====== TEXT SECTION
Trunk-acceleration based assessment of gait parameters in older persons: a comparison of reliability and validity of four inverted pendulum based estimations.

Inverted pendulum (IP) models of human walking allow for wearable motion-sensor based estimations of spatio-temporal gait parameters during unconstrained walking in daily-life conditions. At present it is unclear to what extent different IP based estimations yield different results, and reliability and validity have not been investigated in older persons without a specific medical condition. The aim of this study was to compare reliability and validity of four different IP based estimations of mean step length in independent-living older persons. Participants were assessed twice and walked at different speeds while wearing a tri-axial accelerometer at the lower back. For all step-length estimators, test-retest intra-class correlations approached or were above 0.90. Intra-class correlations with reference step length were above 0.92 with a mean error of 0.0 cm when (1) multiplying the estimated center-of-mass displacement during a step by an individual correction factor in a simple IP model, or (2) adding an individual constant for bipedal stance displacement to the estimated displacement during single stance in a 2-phase IP model. When applying generic corrections or constants in all subjects (i.e. multiplication by 1.25, or adding 75% of foot length), correlations were above 0.75 with a mean error of respectively 2.0 and 1.2 cm. Although the results indicate that an individual adjustment of the IP models provides better estimations of mean step length, the ease of a generic adjustment can be favored when merely evaluating intra-individual differences. Further studies should determine the validity of these IP based estimations for assessing gait in daily life.
============
====== GIVEN DATA
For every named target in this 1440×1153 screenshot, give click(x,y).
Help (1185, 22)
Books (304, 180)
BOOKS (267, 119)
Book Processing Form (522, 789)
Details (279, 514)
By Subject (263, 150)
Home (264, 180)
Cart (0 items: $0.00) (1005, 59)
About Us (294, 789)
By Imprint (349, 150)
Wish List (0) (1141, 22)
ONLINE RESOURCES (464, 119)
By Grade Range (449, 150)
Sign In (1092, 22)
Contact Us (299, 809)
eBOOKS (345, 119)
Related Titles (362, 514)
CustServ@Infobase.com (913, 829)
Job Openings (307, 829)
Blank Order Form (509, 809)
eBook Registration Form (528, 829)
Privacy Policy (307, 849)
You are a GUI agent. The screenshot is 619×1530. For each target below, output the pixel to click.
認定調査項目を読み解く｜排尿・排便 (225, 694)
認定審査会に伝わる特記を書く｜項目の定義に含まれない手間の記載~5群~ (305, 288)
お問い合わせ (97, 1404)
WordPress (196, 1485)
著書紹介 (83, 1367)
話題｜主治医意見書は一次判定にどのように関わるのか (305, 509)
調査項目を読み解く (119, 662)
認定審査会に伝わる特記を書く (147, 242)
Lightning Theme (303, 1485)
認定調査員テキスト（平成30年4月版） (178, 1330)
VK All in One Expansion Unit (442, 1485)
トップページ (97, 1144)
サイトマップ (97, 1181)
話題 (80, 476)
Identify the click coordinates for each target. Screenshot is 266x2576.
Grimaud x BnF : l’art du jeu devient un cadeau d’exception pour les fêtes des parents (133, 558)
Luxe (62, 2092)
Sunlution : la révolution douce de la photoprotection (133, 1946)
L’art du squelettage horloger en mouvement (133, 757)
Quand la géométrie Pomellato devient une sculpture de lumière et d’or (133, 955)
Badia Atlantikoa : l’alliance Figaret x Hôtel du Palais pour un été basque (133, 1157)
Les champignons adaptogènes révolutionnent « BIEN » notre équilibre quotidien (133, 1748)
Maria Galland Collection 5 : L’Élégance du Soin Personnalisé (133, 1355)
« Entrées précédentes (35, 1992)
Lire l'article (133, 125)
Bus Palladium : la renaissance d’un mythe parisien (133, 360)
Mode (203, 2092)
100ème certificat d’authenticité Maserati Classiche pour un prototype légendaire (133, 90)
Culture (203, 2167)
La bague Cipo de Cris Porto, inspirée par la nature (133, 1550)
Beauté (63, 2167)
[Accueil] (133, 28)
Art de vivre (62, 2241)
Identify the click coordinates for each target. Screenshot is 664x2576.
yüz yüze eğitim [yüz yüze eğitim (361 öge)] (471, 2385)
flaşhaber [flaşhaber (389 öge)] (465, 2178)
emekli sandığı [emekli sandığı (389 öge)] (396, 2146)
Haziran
============
• YOUR TASK: Copy the gait abstract in full, word for word. The lines come from a different source than the gait abstract.

• EXPECTED ANSWER:
Trunk-acceleration based assessment of gait parameters in older persons: a comparison of reliability and validity of four inverted pendulum based estimations.

Inverted pendulum (IP) models of human walking allow for wearable motion-sensor based estimations of spatio-temporal gait parameters during unconstrained walking in daily-life conditions. At present it is unclear to what extent different IP based estimations yield different results, and reliability and validity have not been investigated in older persons without a specific medical condition. The aim of this study was to compare reliability and validity of four different IP based estimations of mean step length in independent-living older persons. Participants were assessed twice and walked at different speeds while wearing a tri-axial accelerometer at the lower back. For all step-length estimators, test-retest intra-class correlations approached or were above 0.90. Intra-class correlations with reference step length were above 0.92 with a mean error of 0.0 cm when (1) multiplying the estimated center-of-mass displacement during a step by an individual correction factor in a simple IP model, or (2) adding an individual constant for bipedal stance displacement to the estimated displacement during single stance in a 2-phase IP model. When applying generic corrections or constants in all subjects (i.e. multiplication by 1.25, or adding 75% of foot length), correlations were above 0.75 with a mean error of respectively 2.0 and 1.2 cm. Although the results indicate that an individual adjustment of the IP models provides better estimations of mean step length, the ease of a generic adjustment can be favored when merely evaluating intra-individual differences. Further studies should determine the validity of these IP based estimations for assessing gait in daily life.